What’s worse is ISIS’s continued attacks have instigated nearly global paranoia, and refugees are now often viewed as potential threats to national security. When the Paris attack occurred, the first instinct was to assume the attackers were terrorists disguised as refugees. Belgian and French officials have since dispelled that rumor, stating all of the attackers were European nationals. One carried a Syrian passport, but it has since been deemed fake and likely an attempt to impersonate a refugee. This has pundits in fear, as it illustrates that ISIS may have intentions of instigating further tensions against Syrians, thus encouraging them to join ISIS’s ranks.

 

Even if ISIS tried to send terrorists through the refugee system, the U.S. has incredibly strict regulations about admitting foreign refugees. The current vetting process can take between 18 to 24 months, and of the 784,000 refugees let into America since 9/11, none have committed any acts of domestic terrorism, and only three have been charged with any terrorism-related crime. The point is: individuals like the Paris attackers don’t want to enter the U.S. through the refugee program. It’s a tight channel that can detect any hint of foul play.

 

The bottom line is much of the tension arises from Westerner’s general ignorance of Islamic belief. The people who want to ban Syrian refugees do so because they feel insecure about muslims and islamic culture. However a study conducted by Gallup, Inc. in 2006 showed that 93 percent of Muslims do not support extremist views.
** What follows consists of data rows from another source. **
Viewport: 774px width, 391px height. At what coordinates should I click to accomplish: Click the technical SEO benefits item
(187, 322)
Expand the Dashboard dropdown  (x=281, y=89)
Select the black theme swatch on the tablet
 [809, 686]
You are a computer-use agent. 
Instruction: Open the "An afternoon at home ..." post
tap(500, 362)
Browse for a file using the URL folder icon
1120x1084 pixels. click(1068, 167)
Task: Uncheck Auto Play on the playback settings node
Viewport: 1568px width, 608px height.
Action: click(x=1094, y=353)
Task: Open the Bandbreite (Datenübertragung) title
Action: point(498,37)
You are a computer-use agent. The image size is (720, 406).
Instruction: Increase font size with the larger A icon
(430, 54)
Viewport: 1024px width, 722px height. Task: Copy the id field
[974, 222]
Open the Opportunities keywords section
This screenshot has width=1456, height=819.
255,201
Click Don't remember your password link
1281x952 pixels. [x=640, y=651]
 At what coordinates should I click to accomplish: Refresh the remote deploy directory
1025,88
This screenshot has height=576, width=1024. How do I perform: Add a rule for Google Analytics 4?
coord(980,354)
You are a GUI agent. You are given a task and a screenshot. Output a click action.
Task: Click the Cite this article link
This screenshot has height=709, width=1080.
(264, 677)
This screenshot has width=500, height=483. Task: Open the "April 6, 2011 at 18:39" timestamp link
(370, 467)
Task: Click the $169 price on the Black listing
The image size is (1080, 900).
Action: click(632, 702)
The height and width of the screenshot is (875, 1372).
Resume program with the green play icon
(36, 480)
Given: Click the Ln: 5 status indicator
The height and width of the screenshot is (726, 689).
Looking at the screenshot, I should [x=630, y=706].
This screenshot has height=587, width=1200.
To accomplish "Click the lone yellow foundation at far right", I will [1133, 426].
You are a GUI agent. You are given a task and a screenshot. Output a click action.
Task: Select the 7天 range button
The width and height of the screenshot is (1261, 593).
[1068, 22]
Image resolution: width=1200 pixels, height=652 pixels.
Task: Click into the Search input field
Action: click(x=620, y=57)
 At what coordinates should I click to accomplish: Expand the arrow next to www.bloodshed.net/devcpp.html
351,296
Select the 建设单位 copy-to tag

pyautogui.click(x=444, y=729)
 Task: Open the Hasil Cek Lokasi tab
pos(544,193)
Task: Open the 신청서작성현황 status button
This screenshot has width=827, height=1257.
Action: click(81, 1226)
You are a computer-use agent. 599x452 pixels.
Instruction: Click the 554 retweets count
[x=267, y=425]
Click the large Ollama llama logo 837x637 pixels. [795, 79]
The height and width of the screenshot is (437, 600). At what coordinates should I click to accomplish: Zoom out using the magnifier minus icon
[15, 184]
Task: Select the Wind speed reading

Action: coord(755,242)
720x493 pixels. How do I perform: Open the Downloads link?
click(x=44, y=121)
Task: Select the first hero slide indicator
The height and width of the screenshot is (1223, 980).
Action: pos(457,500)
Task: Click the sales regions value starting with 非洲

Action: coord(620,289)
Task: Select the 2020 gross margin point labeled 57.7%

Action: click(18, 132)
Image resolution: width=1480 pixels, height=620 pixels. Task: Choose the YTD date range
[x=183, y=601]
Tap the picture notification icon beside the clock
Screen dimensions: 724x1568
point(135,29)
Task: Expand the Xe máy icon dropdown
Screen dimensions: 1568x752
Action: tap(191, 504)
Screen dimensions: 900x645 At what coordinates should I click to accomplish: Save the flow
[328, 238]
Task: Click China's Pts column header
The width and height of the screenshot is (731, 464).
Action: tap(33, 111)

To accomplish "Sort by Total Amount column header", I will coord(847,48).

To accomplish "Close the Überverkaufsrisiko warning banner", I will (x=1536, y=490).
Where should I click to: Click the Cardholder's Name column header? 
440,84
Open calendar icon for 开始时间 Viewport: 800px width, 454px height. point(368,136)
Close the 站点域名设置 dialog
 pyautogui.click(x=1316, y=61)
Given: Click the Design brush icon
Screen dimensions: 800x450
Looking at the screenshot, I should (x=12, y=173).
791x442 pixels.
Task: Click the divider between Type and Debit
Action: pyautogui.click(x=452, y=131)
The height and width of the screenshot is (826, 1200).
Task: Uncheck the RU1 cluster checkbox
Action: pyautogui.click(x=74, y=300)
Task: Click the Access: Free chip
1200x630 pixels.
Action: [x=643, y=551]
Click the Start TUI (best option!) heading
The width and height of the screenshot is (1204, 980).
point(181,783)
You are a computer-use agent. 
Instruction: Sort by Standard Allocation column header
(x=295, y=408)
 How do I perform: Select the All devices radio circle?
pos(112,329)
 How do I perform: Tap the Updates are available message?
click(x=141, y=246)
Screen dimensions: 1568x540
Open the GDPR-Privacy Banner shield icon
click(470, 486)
Yes, this figure is outdated, but it still stands that the vast majority of muslims are non-violent.

 

But this week isn’t meant to a be a week of mourning, fear and mounting racial tensions. This is Thanksgiving week, where Americans everywhere celebrate the mythologized meeting of Pilgrims and Native Americans and the feast they shared. It’s a day of breaking bread with friends and family, where community — no matter what color or ethnicity — is valued above all else. This is a time to open our arms further and double-down on prospects of love, not fear. This is a time to embrace others not based on their religious affiliation, but on the fact that they are people. This is a time to remember that Americans were once the refugees.

 

I am unhappy with the way my governor and representatives are treating these people in dire need of assistance, and the feeling will remain with me through the Thanksgiving proceedings. I can only hope that the food will wash away this bad taste in my mouth.